You might think that in the fifth year of Barack Obama’s reign, the French could shill for right thinking with something more timely than recycled Bush-bashing. But the progressive conscience is nothing if not nostalgic. It echoes Leonid Ilychev, Krushev’s principal spokesman on the arts and head of the Central Committee’s Department of Agitation and Propaganda. Ilychev summed up the Soviet discourse on beaux arts: “Art belongs to the sphere of ideology.” That was also in 1963 when art, like heavy industry and the Red Army, existed to serve the struggle for the people’s happiness. Art still does:

The CAPC is hosting a one-year symposium titled Think . . . And See . Conceived by French philosopher, writer and scholar Francois Cusset, this time-capsule symposium will deal with the themes of intensity, 21st-century memory, brain and plasticity, gender and sex, the infinity of debt, and vulnerability, notably in the post-internet era.

This seminar is the first step in the CAPC’s endeavor to establish a study site where a radical acceptance of the terms and conditions of the production of critique does not undermine them, but feeds their articulation. The second step will be a publication featuring every contribution.
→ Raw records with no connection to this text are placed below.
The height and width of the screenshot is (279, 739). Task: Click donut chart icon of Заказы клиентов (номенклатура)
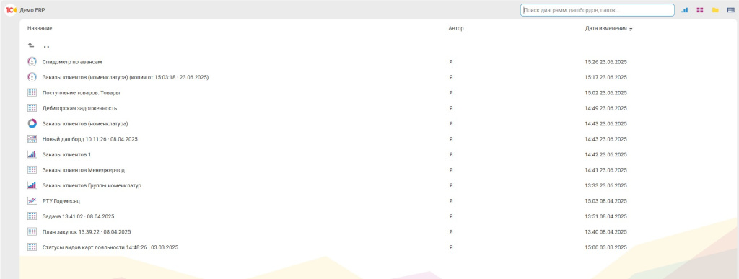[32, 124]
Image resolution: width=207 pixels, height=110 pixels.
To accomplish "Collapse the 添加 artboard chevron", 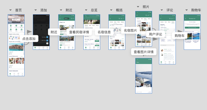I will click(x=36, y=10).
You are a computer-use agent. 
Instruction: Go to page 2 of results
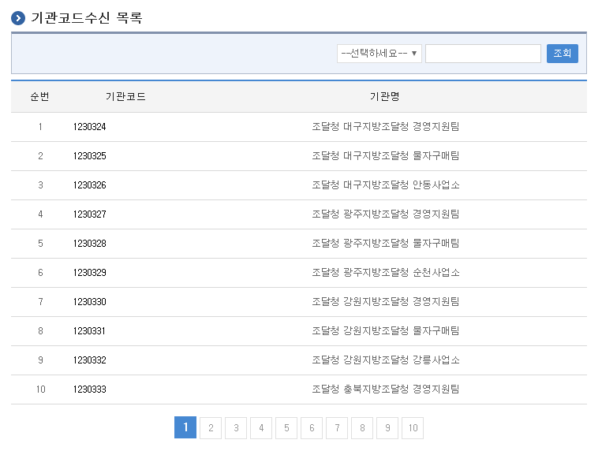(210, 428)
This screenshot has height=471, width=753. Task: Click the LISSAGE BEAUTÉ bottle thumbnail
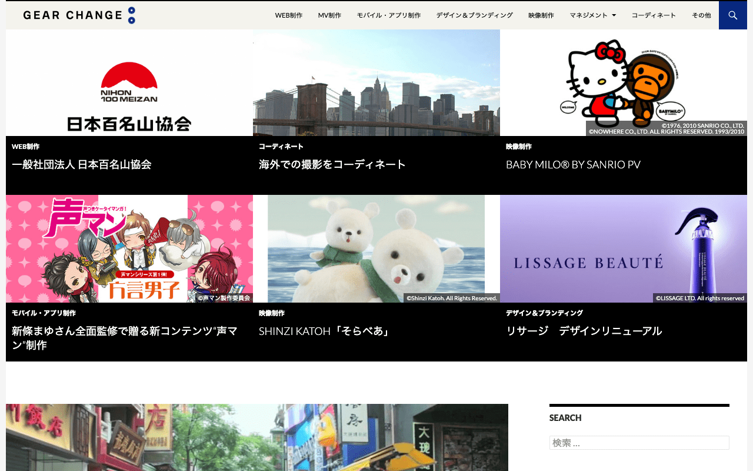tap(624, 248)
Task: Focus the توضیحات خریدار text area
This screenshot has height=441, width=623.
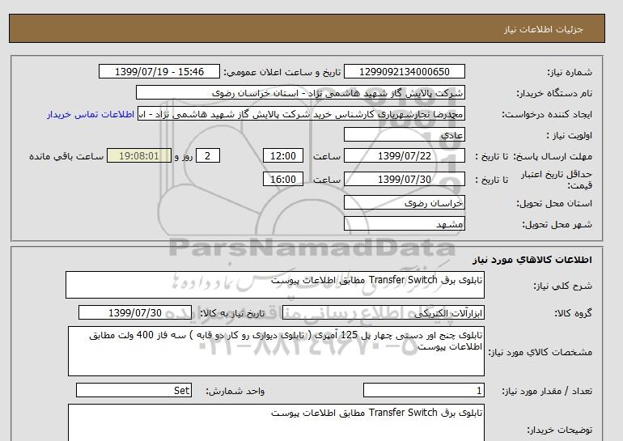Action: coord(275,422)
What follows is a list of cub bolsheviks addressing the symposium. They are tenured in all the best places. Herewith:

February 28
Tristan Garcia (writer and philosopher)
Intensity

March 21
Enzo Traverso (philosopher and historian)
Memory and utopia at the turn of the 21st century

April 17
Francois Noudelmann (philosopher and radio producer)
Family likenesses: a philosophical and aesthetic secession

May 22
Catherine Malabou (philosopher) 
Emotional brain and plasticity

June 5
Beatriz Preciado (philosopher and activist)
Seeing gender/seeing sex

October 16
Maurizio Lazzarato (independent researcher, philosopher and sociologist)
The economy of infinite debt

November 20
Judith Butler (leading figure in political philosophy and pioneer in gender studies) 
Vulnerability and resistance: towards a new political corpus

December 4
Gayatri Chakravorty Spivak (specialist in feminism, post-colonial issues and North-South relations)
Our world, our time?

Francois Cusset, scholar and philosopher, is best known for—among other delicacies— Queer Critic, translated for anglophone readers as The Inverted Gaze: Queering the French Literary Classics in America ($14 from Amazon Prime).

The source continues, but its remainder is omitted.